:: What you need to do ::
In the data below, begin at the line with "The height and width of the screenshot is (675, 1200)." and stop after the line with "Click the CBERS_HRC category field"; output those lines exactly and no pictures.

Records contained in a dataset
§ §
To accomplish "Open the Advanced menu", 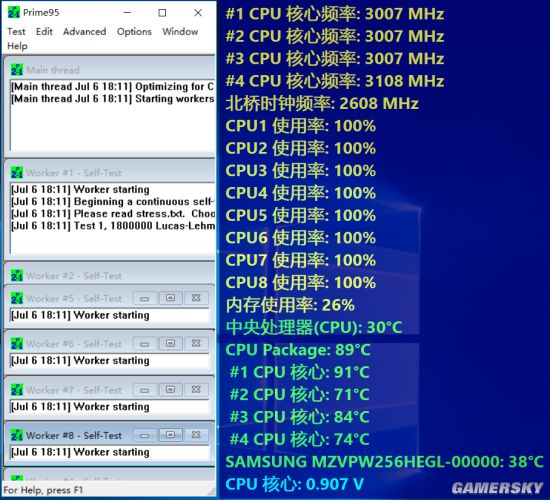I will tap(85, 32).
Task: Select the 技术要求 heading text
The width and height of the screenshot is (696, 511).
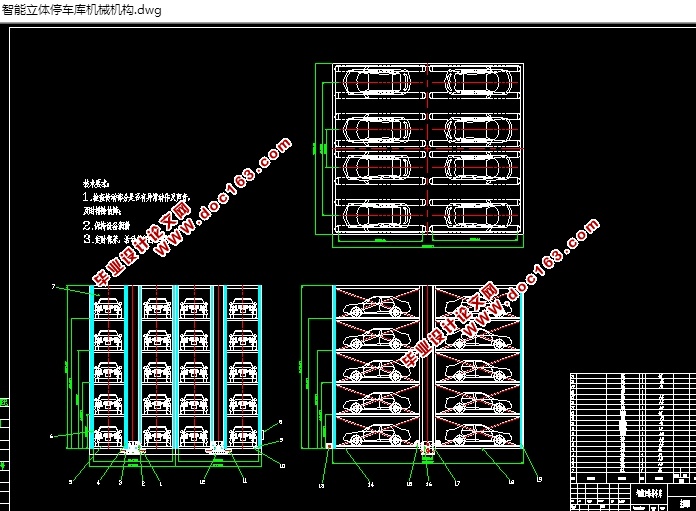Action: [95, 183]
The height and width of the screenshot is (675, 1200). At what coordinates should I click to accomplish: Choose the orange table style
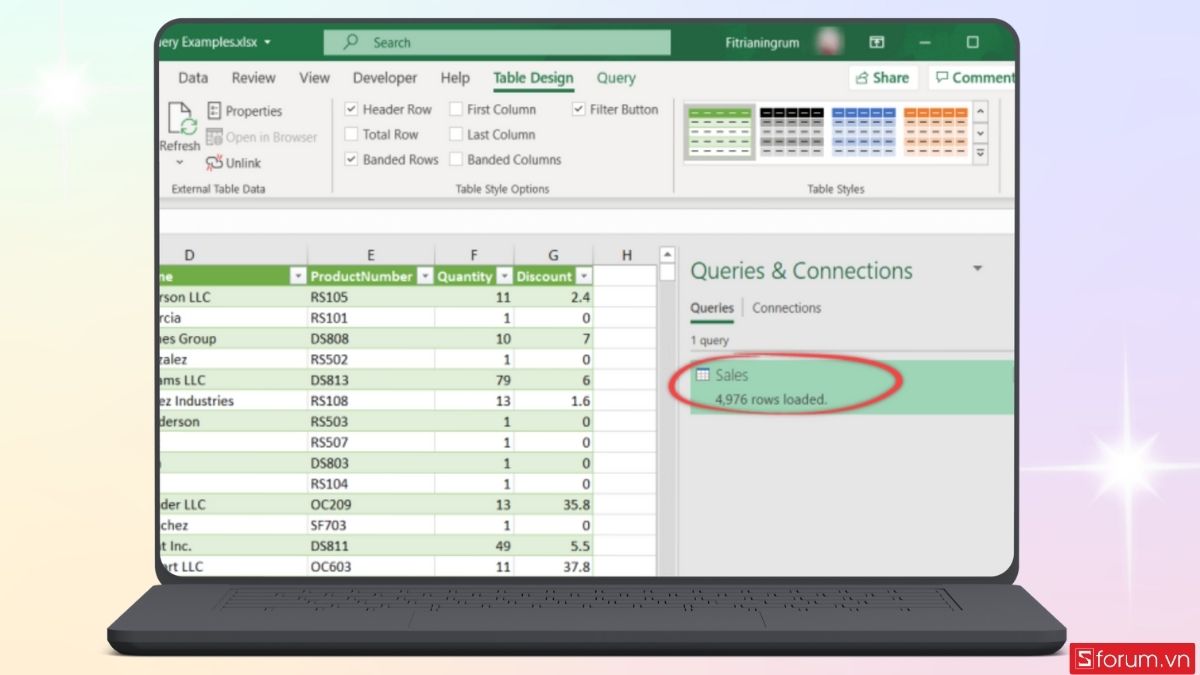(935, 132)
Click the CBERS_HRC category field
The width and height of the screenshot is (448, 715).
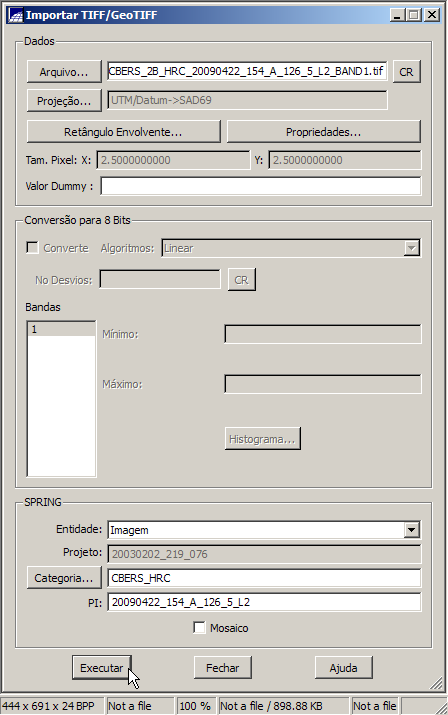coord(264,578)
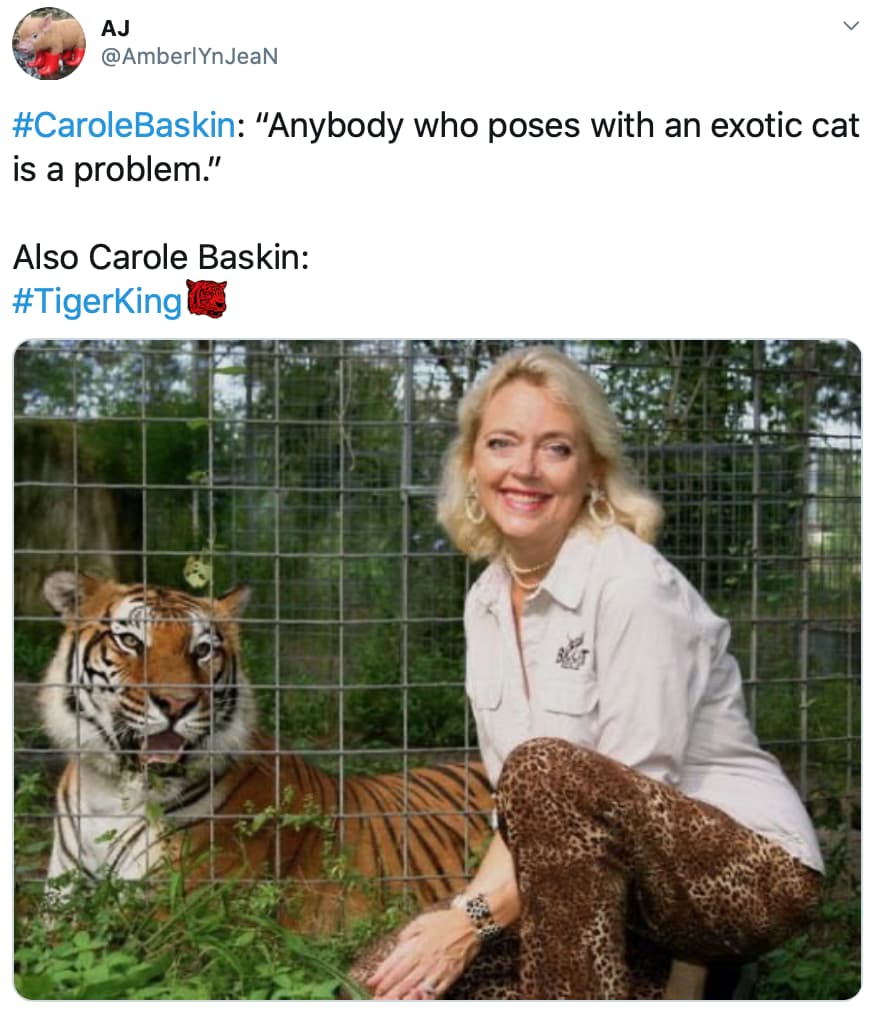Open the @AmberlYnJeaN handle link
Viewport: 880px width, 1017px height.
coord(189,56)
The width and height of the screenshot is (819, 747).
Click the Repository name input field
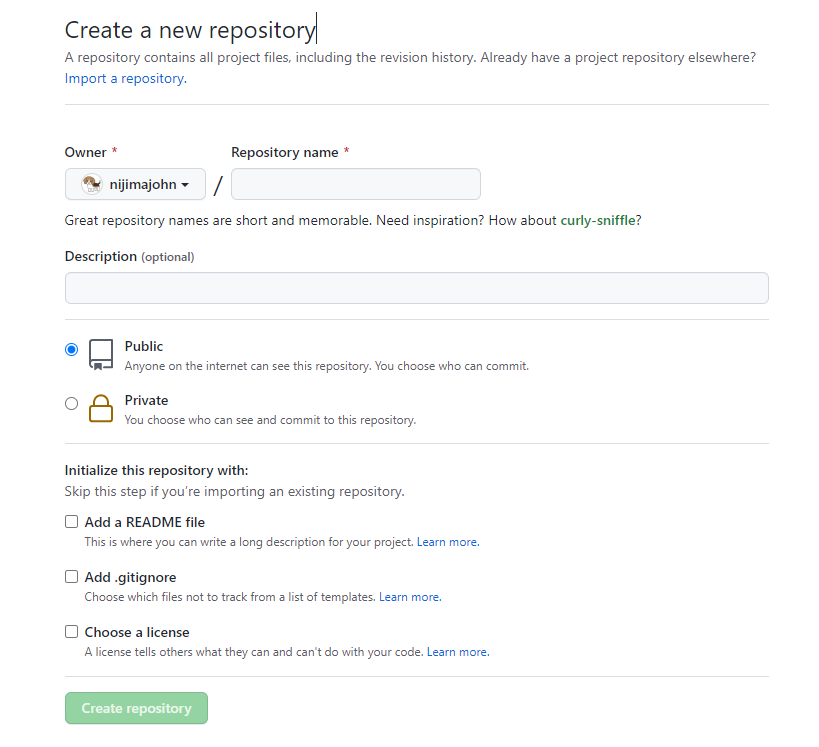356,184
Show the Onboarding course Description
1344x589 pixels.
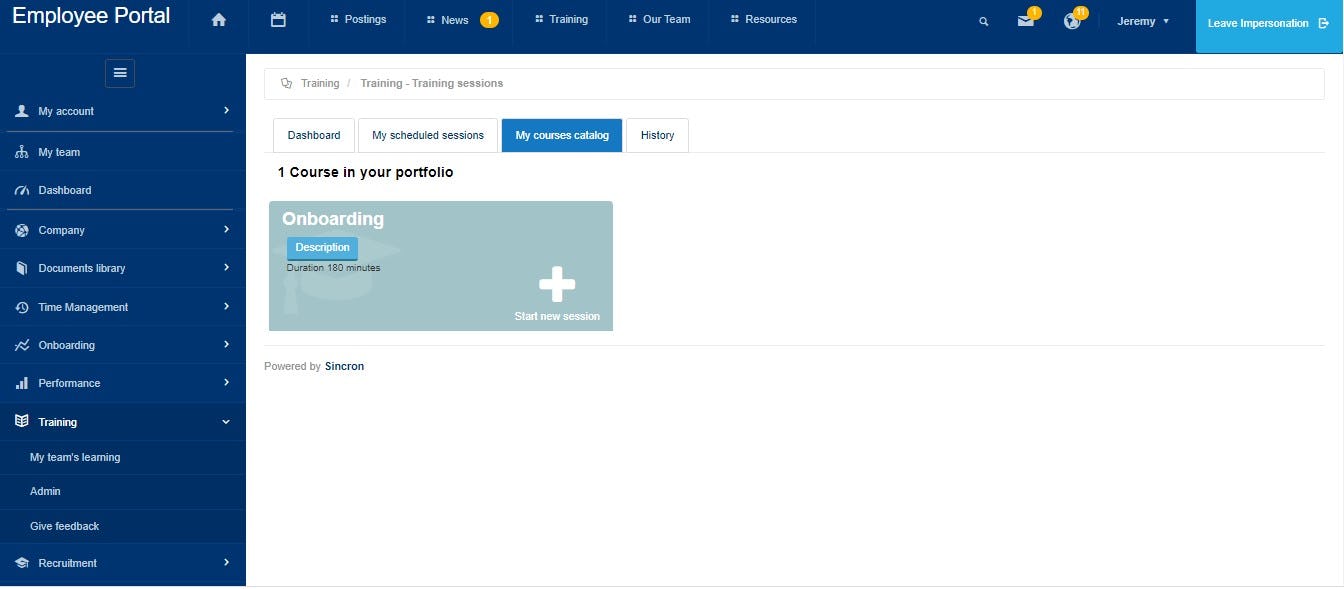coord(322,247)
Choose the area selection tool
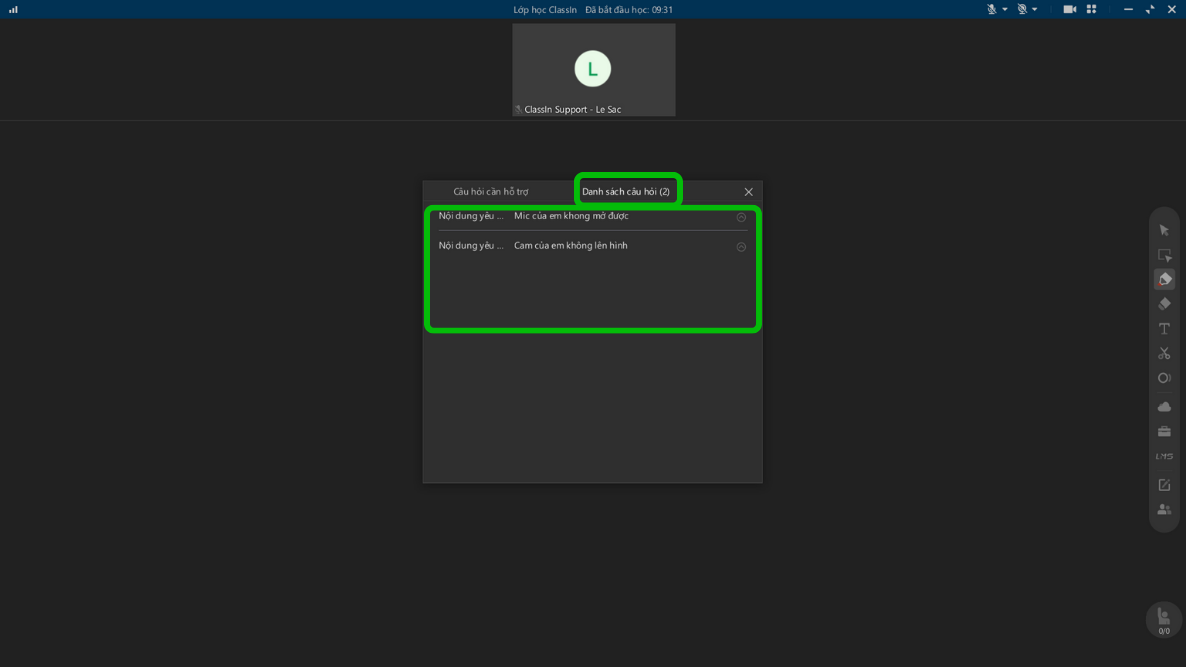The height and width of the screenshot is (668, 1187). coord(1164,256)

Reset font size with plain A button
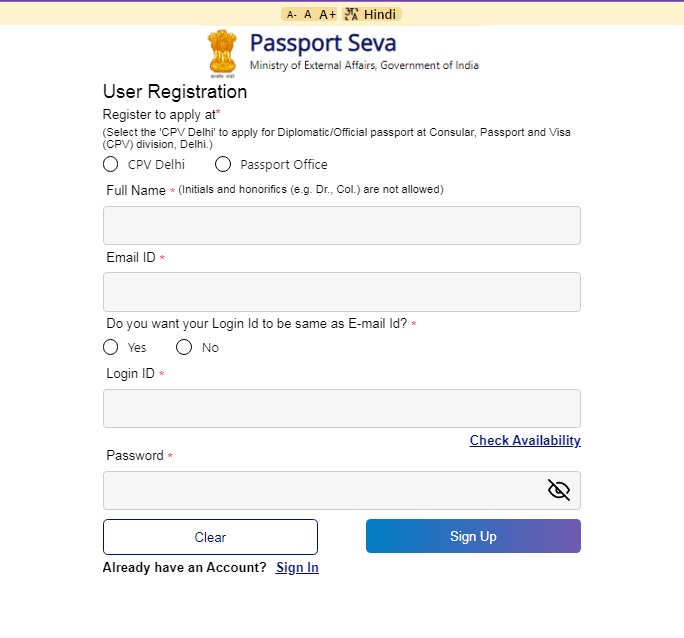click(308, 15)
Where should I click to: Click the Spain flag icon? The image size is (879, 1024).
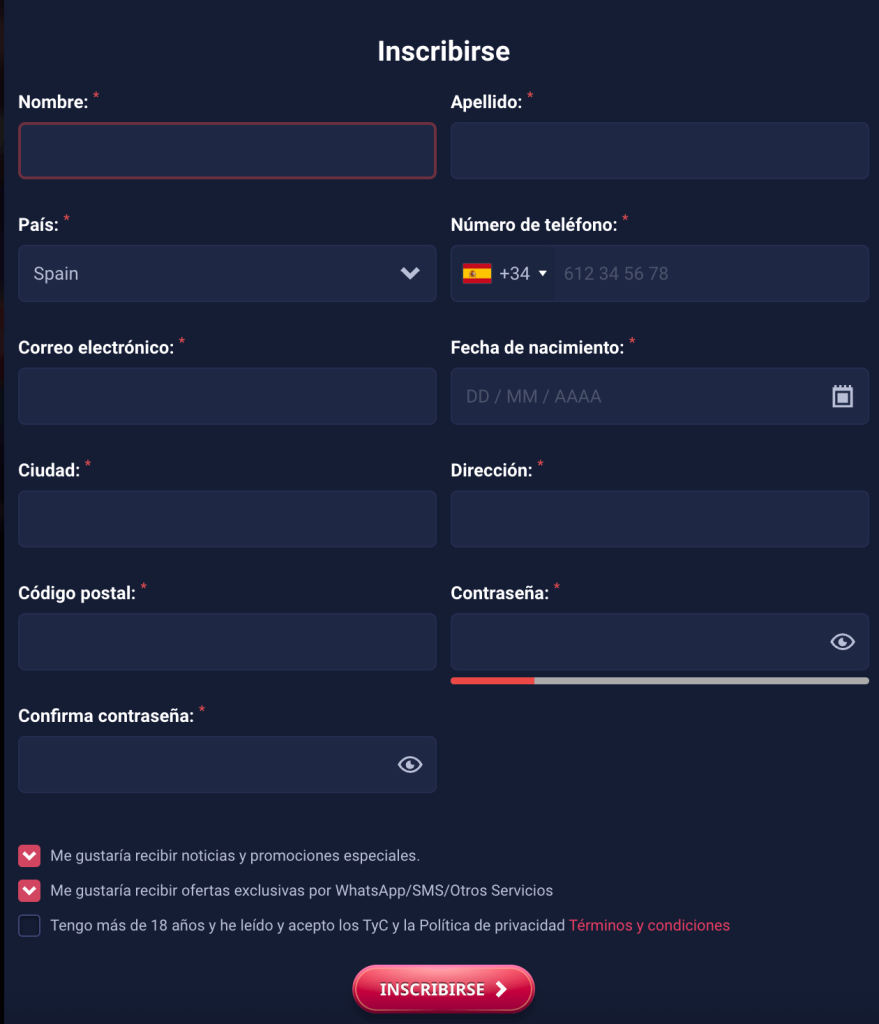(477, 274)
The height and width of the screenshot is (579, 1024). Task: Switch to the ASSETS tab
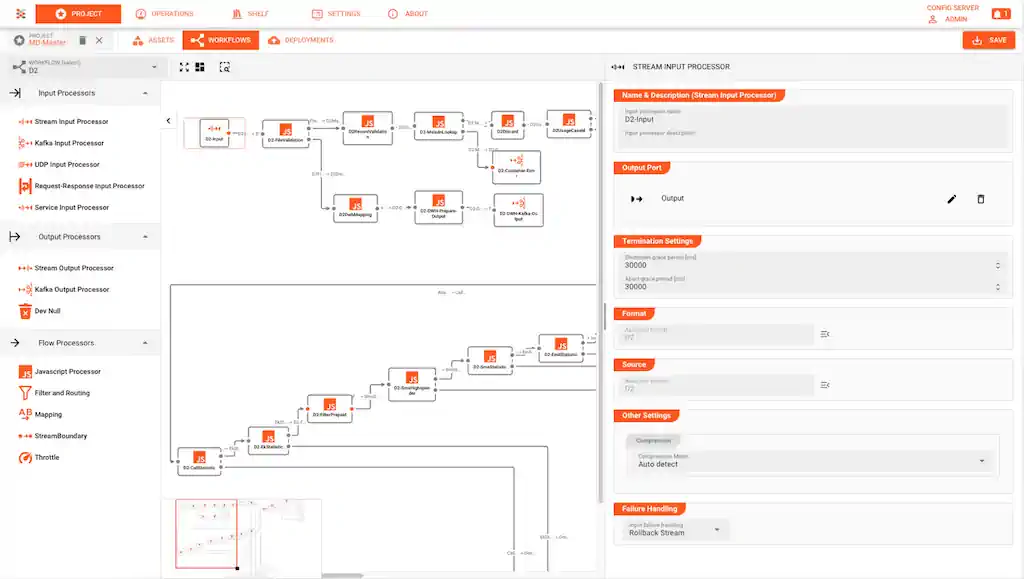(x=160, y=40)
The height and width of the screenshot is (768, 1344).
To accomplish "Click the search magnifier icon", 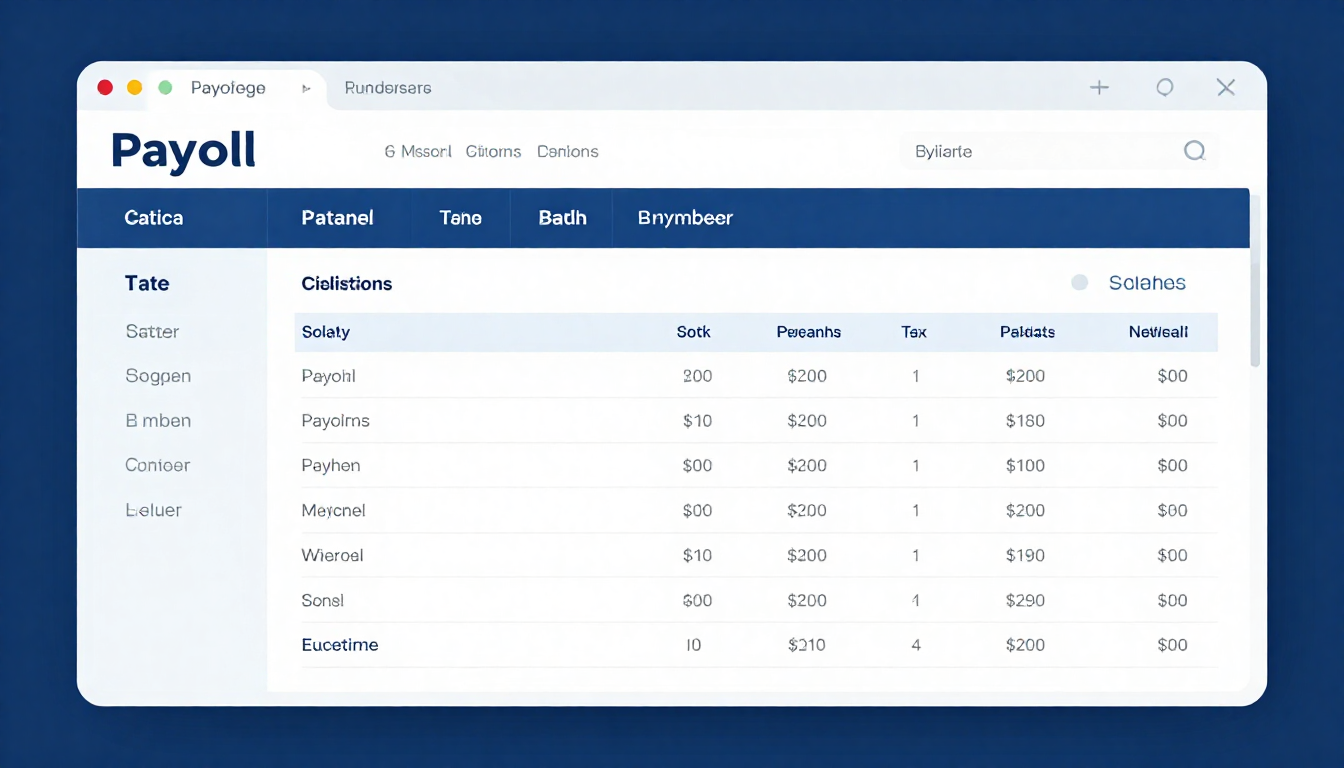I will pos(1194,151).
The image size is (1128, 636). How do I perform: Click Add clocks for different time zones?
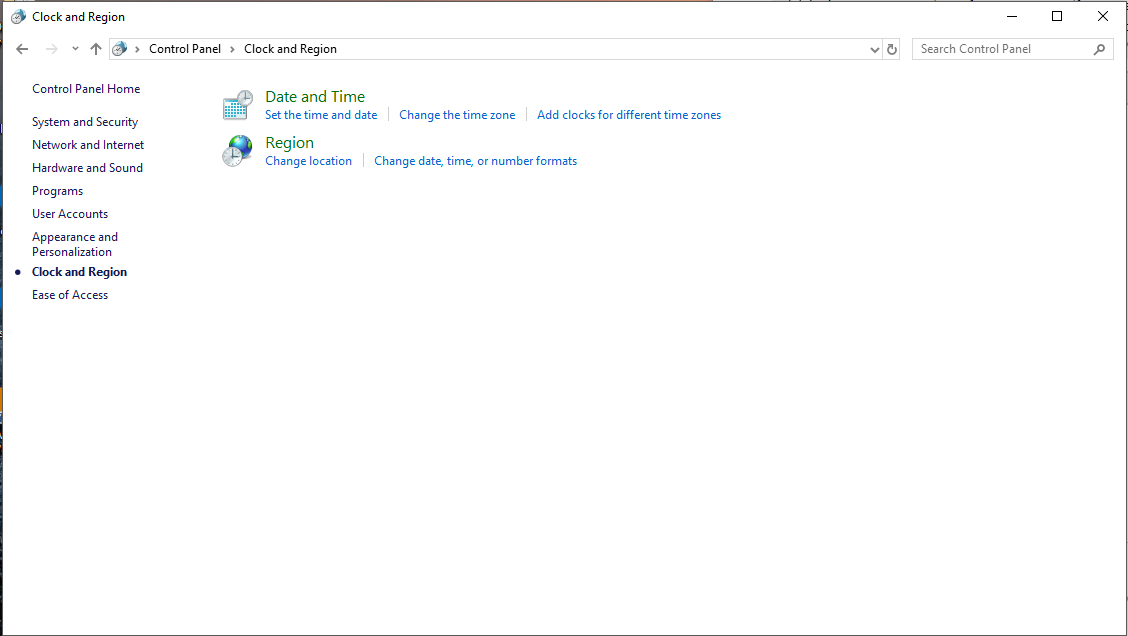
§ §
:: Exercise output ::
The height and width of the screenshot is (675, 1200). At what coordinates should I click to accomplish: Choose the orange table style
(935, 132)
Click the CBERS_HRC category field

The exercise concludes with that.